This essay contains minor spoilers for The Winds of Winter

Introduction

House Martell

Artwork by Narwen Illustrations

“It is an easy thing for a prince to call the spears, but in the end the children pay the price. For their sake, the wise prince will wage no war without good cause, nor any war he cannot hope to win.” (ADWD, The Watcher)

From his vantage point overlooking the Water Gardens, Doran Martell looked at the children at play in the pool below. To his side lay a letter from King’s Landing informing the Prince of Dorne that his brother was dead at the hands of Gregor Clegane. All around him, overripe blood oranges ominously fell from trees, giving off a sickly-sweet odor as they split open upon impact. While Doran watched, Dorne was angry — angry at the recent death of Oberyn Martell, angry at the murders of Elia Martell and her children at the end of Robert’s RebellionDoran Martell knew all this, and yet from all appearances, he did nothing. 

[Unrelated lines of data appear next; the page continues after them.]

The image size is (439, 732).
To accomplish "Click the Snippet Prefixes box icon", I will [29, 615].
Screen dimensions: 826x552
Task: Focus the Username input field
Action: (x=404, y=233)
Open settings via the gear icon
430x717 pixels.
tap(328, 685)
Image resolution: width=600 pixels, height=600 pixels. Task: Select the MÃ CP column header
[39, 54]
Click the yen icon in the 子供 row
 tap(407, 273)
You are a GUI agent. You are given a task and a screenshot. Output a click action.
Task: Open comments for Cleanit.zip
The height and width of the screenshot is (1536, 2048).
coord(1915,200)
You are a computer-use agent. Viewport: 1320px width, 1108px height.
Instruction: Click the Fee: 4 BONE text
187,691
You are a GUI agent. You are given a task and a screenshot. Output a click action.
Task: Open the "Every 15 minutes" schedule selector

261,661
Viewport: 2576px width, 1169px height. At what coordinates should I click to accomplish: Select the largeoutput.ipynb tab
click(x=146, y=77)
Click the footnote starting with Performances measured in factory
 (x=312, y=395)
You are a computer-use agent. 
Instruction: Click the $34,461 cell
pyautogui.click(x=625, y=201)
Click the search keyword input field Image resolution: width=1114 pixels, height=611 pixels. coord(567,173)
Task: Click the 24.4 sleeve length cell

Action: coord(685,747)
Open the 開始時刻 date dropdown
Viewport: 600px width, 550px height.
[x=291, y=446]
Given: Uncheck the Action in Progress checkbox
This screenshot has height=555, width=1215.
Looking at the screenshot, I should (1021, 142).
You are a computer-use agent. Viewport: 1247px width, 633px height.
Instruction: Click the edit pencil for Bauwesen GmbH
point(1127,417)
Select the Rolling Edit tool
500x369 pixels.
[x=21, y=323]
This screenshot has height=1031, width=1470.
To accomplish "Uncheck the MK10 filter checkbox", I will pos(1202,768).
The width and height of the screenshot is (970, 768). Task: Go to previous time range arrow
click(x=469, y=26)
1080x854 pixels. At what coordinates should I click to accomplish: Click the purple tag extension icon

The reality, though, could not have been more different. Doran Martell was doing something to avenge his lost loved ones, but the prince could not seek the immediate vengeance that his family and countrymen wanted. The Prince knew that if Dorne went to war against the Iron Throne, they would lose, and if they lost, it would be the children who would suffer.

However, events had finally shaped up to the point where Doran Martell felt that he had his chance to truly strike a blow for vengeance all the while avoiding deaths like those of his sister and her children so many years before.